She now suffers from post-traumatic stress disorder as a result of the ordeal.
Greensill’s sister told the ABC, “it’s outrageous that since her acquittal there has been no apology for what has happened to her, no-one has been held to account. We want a full investigation into this and we won’t stop until we get that.”
There has been no offer of compensation.
Currently under Australian law, there is no legal right to compensation when a person has been wrongfully convicted of an offence; even if they were never convicted by a jury at all, or if significant wrongdoing was found on the part of police or prosecutors.
Perhaps Australian governments fear that if they allow compensation payments, they will be inundated with claims.
It seems that at best, Greensill may launch a civil claim for false imprisonment, although such claims are notoriously difficult to prove and, having spent so much money proving her innocence, Greensill may simply not have the funds for such legal action.
Providing false testimony to a court of law can lead to perjury charges and even imprisonment. But as yet, no charges have been laid against the two complainants, even after the full Court of Appeal had been scathing about their evidence.

Objective:
Copy out the passage about Greensill and the lack of compensation for wrongful conviction in Australia word for word, in full.

Provided data:

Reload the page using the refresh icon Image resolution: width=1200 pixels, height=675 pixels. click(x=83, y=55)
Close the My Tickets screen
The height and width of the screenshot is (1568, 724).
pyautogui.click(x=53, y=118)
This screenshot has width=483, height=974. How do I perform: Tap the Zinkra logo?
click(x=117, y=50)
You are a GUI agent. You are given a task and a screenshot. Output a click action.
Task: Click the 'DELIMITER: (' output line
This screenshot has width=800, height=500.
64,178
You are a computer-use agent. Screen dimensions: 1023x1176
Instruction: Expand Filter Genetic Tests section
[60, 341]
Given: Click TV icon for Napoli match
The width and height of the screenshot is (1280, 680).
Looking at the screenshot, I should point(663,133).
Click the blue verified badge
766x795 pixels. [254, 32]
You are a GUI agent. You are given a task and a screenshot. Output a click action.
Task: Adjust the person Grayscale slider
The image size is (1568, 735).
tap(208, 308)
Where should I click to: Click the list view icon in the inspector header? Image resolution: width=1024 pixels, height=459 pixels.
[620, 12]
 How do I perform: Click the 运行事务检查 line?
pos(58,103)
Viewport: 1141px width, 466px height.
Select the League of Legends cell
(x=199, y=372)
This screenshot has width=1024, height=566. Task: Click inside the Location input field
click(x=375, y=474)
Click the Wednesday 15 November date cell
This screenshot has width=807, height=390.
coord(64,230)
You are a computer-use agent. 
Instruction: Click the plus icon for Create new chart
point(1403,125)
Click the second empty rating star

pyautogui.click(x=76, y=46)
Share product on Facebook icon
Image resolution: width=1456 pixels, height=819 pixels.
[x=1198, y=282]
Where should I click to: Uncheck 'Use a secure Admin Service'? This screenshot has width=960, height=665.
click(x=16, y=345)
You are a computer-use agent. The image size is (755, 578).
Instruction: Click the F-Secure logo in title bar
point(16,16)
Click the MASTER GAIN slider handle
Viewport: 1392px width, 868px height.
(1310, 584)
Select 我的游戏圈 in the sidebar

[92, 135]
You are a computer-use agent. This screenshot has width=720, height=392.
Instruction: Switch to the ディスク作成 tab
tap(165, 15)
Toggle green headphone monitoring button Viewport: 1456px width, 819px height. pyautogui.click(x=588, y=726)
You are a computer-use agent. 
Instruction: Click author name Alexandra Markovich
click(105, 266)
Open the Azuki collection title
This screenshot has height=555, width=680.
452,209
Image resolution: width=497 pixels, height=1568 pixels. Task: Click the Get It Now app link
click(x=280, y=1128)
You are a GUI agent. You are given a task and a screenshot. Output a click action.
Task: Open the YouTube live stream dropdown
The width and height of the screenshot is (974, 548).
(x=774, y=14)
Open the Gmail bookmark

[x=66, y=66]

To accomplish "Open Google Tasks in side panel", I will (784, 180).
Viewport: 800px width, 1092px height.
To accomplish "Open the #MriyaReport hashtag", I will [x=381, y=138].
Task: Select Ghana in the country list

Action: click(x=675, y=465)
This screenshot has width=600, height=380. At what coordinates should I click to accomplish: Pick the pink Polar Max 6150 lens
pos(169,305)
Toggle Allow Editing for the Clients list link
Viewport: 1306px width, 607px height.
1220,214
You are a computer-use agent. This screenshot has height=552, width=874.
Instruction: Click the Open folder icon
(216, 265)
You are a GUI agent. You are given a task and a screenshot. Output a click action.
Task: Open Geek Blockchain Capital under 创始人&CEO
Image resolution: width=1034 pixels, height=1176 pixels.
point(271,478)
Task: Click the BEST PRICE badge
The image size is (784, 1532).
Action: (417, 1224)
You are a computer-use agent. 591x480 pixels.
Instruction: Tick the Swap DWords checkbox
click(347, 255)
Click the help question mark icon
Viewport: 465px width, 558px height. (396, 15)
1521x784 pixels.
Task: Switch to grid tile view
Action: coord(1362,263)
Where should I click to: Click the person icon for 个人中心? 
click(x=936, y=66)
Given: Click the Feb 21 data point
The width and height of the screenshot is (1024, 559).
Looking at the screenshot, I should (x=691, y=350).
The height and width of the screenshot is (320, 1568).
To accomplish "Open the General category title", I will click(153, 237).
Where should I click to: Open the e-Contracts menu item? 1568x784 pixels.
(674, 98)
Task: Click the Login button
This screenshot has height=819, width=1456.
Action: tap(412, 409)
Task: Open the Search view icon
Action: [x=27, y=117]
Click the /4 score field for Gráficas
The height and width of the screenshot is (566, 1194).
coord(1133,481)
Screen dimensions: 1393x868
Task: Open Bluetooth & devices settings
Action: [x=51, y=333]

Exercise solution:
She now suffers from post-traumatic stress disorder as a result of the ordeal.
Greensill’s sister told the ABC, “it’s outrageous that since her acquittal there has been no apology for what has happened to her, no-one has been held to account. We want a full investigation into this and we won’t stop until we get that.”
There has been no offer of compensation.
Currently under Australian law, there is no legal right to compensation when a person has been wrongfully convicted of an offence; even if they were never convicted by a jury at all, or if significant wrongdoing was found on the part of police or prosecutors.
Perhaps Australian governments fear that if they allow compensation payments, they will be inundated with claims.
It seems that at best, Greensill may launch a civil claim for false imprisonment, although such claims are notoriously difficult to prove and, having spent so much money proving her innocence, Greensill may simply not have the funds for such legal action.
Providing false testimony to a court of law can lead to perjury charges and even imprisonment. But as yet, no charges have been laid against the two complainants, even after the full Court of Appeal had been scathing about their evidence.